Pour deux raisons principales à mon avis : la première est qu’il y a justement cette cohabitation entre anglophones et francophones sur le territoire québécois. Aujourd’hui, tous sont québécois. La seconde est que les québécois francophones ont à la fois des origines françaises mais aussi nord-américaines. Pour l’immigrant, cela veut dire comprendre que défendre le français au Québec ne signifie pas du tout parler français en tout temps et dans tous les contextes de la société québécoise. Et qu’il n’y a donc aucune incohérence ou contradiction à constater qu’un québécois veuille par exemple, d’un côté, protéger ardemment le français et de l’autre côté, s’assurer que ses enfants apprennent aussi l’anglais pour leur future carrière ou mobilité en emploi. Réduire le québécois à cette « contradiction » revient à lui faire subir exactement ce réductionnisme que vous pourriez vous-mêmes peut-être subir « à cause » de votre couleur de peau ou de votre confession religieuse par exemple.

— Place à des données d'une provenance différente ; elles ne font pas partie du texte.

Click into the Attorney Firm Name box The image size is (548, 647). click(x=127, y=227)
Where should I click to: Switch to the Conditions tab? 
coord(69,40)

Troisième idée forte : « mais demandons que l’un et l’autre soient permis. ». Il existe une solide et historique communauté anglophone au Québec qui possède son système scolaire ou encore sa propre structure hospitalière par exemple. Tous les gouvernements québécois – qu’ils soient fédéralistes ou souverainistes – ont toujours pris soin de protéger cette communauté anglophone, considérée à juste titre comme partie intégrante de la société québécoise.

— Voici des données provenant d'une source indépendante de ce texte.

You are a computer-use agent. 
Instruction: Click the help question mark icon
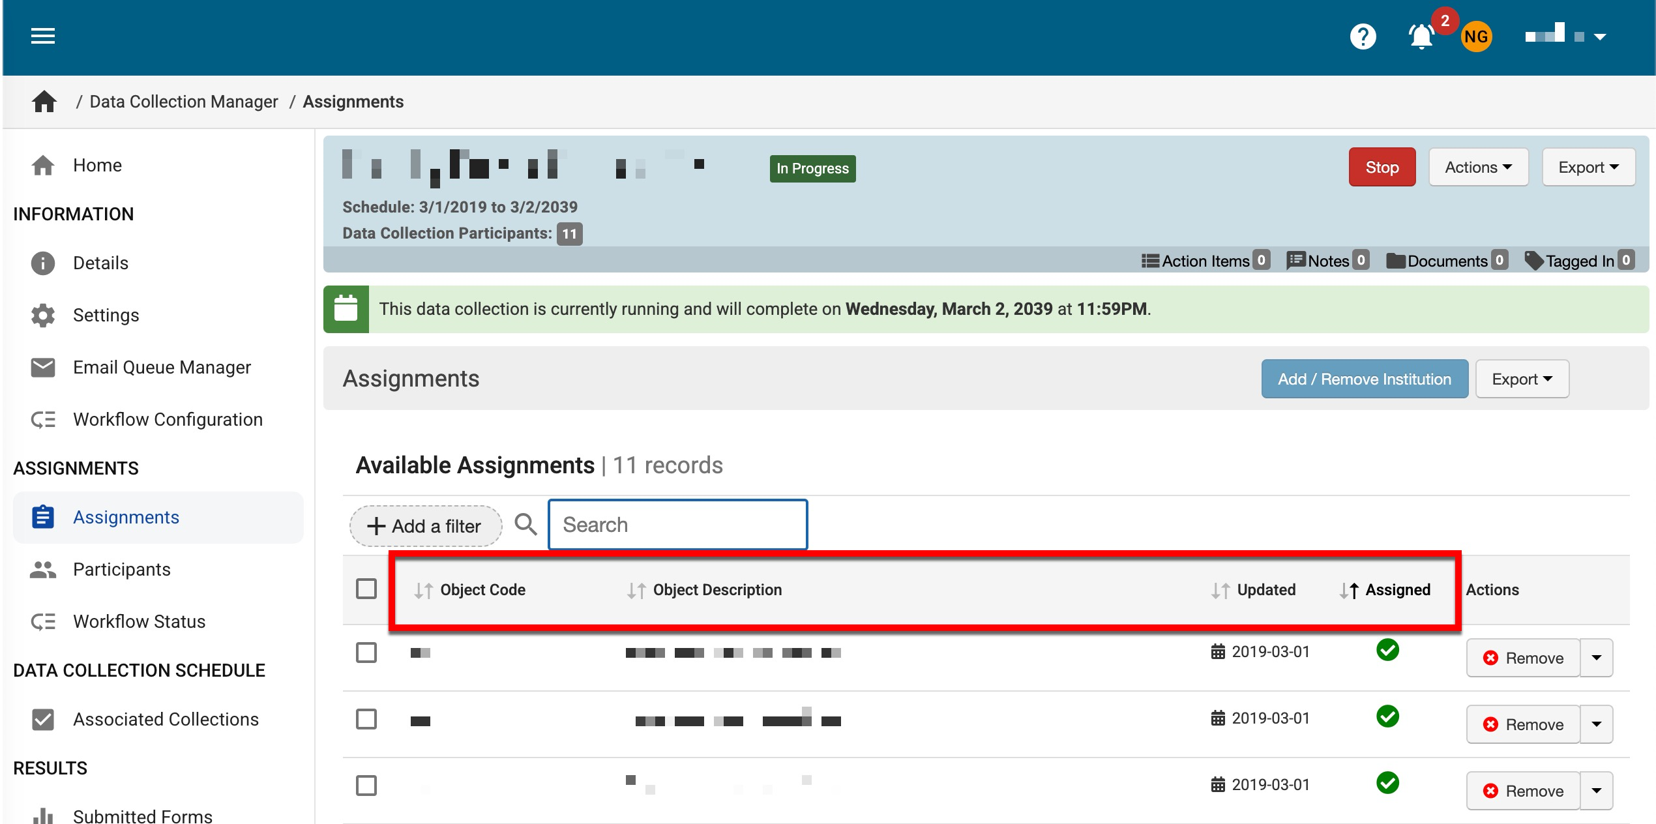pos(1363,37)
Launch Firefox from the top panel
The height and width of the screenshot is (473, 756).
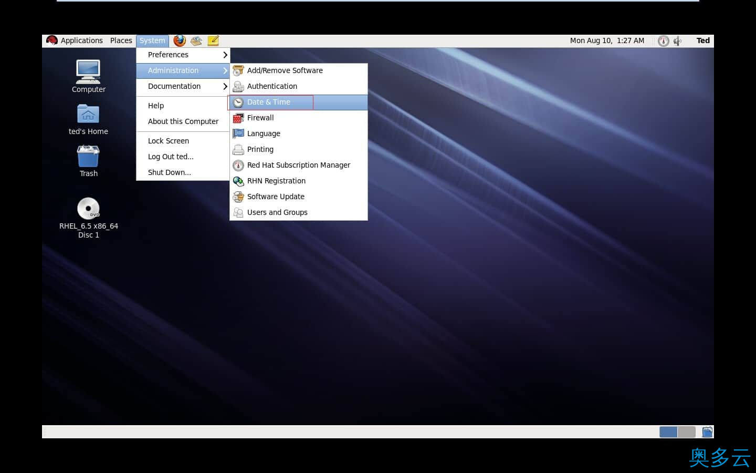pyautogui.click(x=180, y=40)
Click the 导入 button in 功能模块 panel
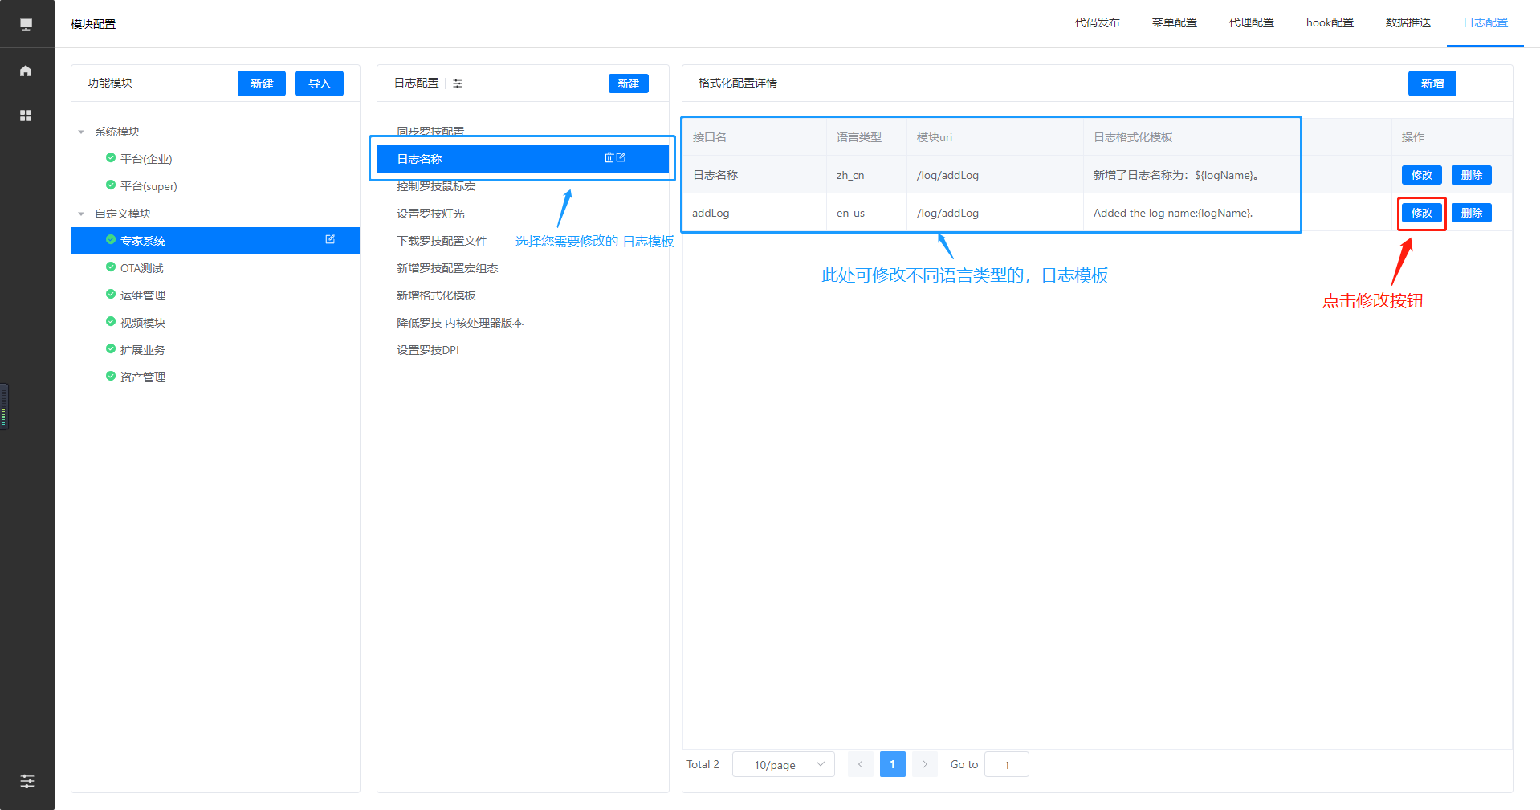Viewport: 1540px width, 810px height. coord(319,83)
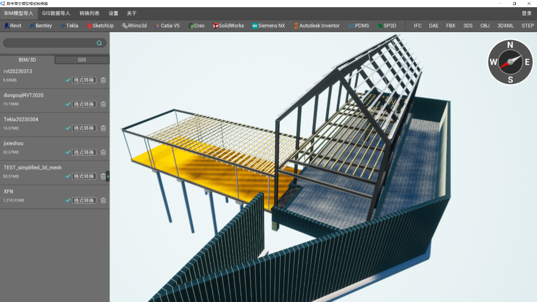
Task: Click inside the search input field
Action: tap(47, 43)
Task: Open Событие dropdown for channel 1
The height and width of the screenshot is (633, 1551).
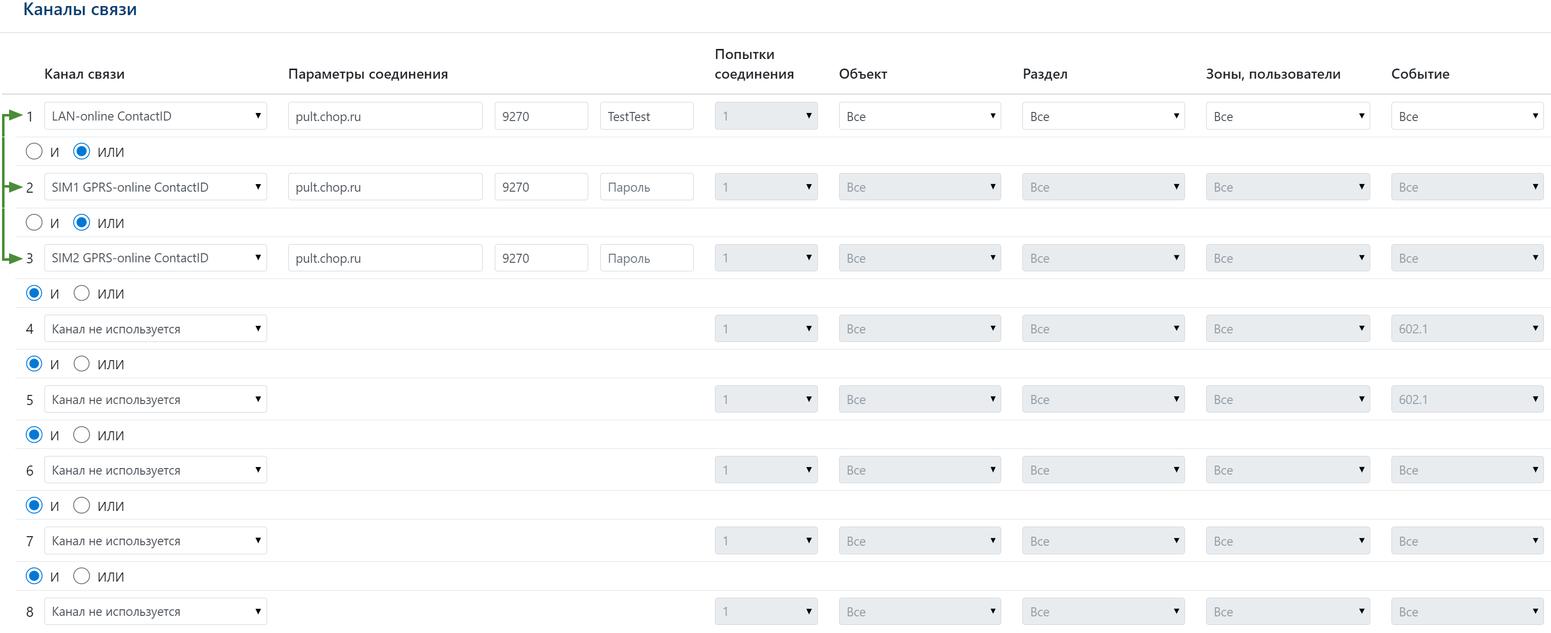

La loi 101 protège justement les droits linguistiques historiques de cette communauté anglo-québécoise. C’est aussi une particularité de la cause du français au Québec que de chercher à protéger cette langue tout en cherchant, en même temps, de protéger celle de la minorité linguistique, cet ilot anglophone dans cet ilot francophone se trouvant lui-même dans un océan anglophone.

Lorsqu’un petit peuple tient à s’assurer de protéger le minoritaire sur son territoire, il est alors peut-être « quelque chose comme un grand peuple » (René Lévesque).

****

Il est fascinant de constater combien les mots mais surtout l’esprit des propos de Michel Chartier de Lotbinière sont prémonitoires d’une réalité encore d’actualité aujourd’hui. Cela montre la constance de l’esprit spécifique de la défense du français au Québec au travers des années. Essayer sincèrement de fournir des efforts pour tenter de comprendre cela, c’est je pense détenir une clé fondamentale de son intégration dans la société québécoise comme immigrant.